Monday, March 4, 2013

Why the Sequester is So Bad and Ill-Timed

At the end of every week, Barry over the the Big Picture posts a "succinct summation of the weeks' events."  Consider these points from last week:

2. Dow Jones Industrial Average made new 52 week highs for 6th week in a row.
3. U.S ISM Manufacturing index climbed to 54.2 from 53.1 in January.
4. Initial jobless claims better than expected (344k vs 360k)
5. Ford posts best February sales since 2006
6. Chicago PMI jumps to 56.8 11 month high
7. Orders for durable goods rose 1.9% (Ex-transport), increasing for 5th consecutive month.
8. New Home sales surge 15.6%
9. Home Depot’s profit jumped 32%, proxy for housing recovery.
10. Case Shiller Home Prices climbed 6.8% v one year ago and 0.88% from a month ago. Largest year over year gain since 2006.
11. Pending home sales up 4.5% to the highest levels since April 2010
12. Thomson Reuters/University of Michigan index of consumer sentiment climbed to 77.6 from 73.8 in January. Consumer Confidence jumps to 69.6 from 58.4


Stocks are at new highs, manufacturing is rebounding, autos sales are doing well, durable goods orders increased and the housing sector is healing. The sum total of all these events is very positive and indicates the underlying economy wants to shift into a higher gear.

And then comes the effects of the sequester, also from Barry's summation post:

7. The sequestration has arrived, an estimated 750,000 jobs will be lost.
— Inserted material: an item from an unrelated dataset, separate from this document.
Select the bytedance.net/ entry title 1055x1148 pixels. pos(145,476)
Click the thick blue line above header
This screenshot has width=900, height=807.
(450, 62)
Politico had a good summation of the first few rounds of effects, and they aren't good. Here are some high points from the story:

Sequestration officially starts Friday — most likely at 11:59 p.m., though Obama could act sooner — when the Office of Management and Budget issues a notice ordering agencies to make cuts of about 9 percent for most nondefense programs and about 13 percent for defense programs.
.....
Programs that dole out funding as an intermediary — like public rent assistance, farm loans and food programs — will see immediate cuts. The same goes for the Farm Service Agency’s loans, particularly those for small, family-owned farms, which face a cut of $5.4 million, resulting in 890 fewer direct farm aid loans.
.....
Monday, the bulk of the furlough notices will start going out.
.....
Commercial fishermen won’t like the news coming from the National Oceanic and Atmospheric Administration, which has warned that the budget cuts to its at-sea observers and fishery stock assessments could impede the opening of commercial fishing seasons in federal waters. Among the most high profile species: halibut season in California, Oregon, Washington and Alaska, which is scheduled to begin March 23.
At the Department of Education, $60 million will be cut from the Impact Aid program, which covers districts without large property tax bases, including students who live on military bases and Indian lands.
Teacher layoffs, changes to after-school programs and slicing off days for the 2013-14 school year also will start happening in March, Education Secretary Arne Duncan told reporters Wednesday. “Every school district, every superintendent worth their salt, every school board, they’re making their budgets now in the spring for the fall,” he said, adding that the pink slips will start coming in force from March to May.
The Agriculture Department’s programs for the poor also will see cuts in March, including the Women, Infants and Children program, which must cut its rolls by about 300,000 participants. Case workers will begin placing some who apply on a wait list, particularly those who are homeless or are non-breastfeeding mothers.
Fire season kicks in by mid-March, with the immediate budget cuts putting the Forest Service in a precarious place as it comes off one of the worst years on record in 2012 with the third-highest number of acres burned in U.S. history. Prep work takes place all year, but the $1 billion budget will be hit immediately.

The bottom line is there will be a slow but constant cutting in various programs, which will then in turn ripple out through the economy as a whole.  This at a time when the underlying numbers want to move higher.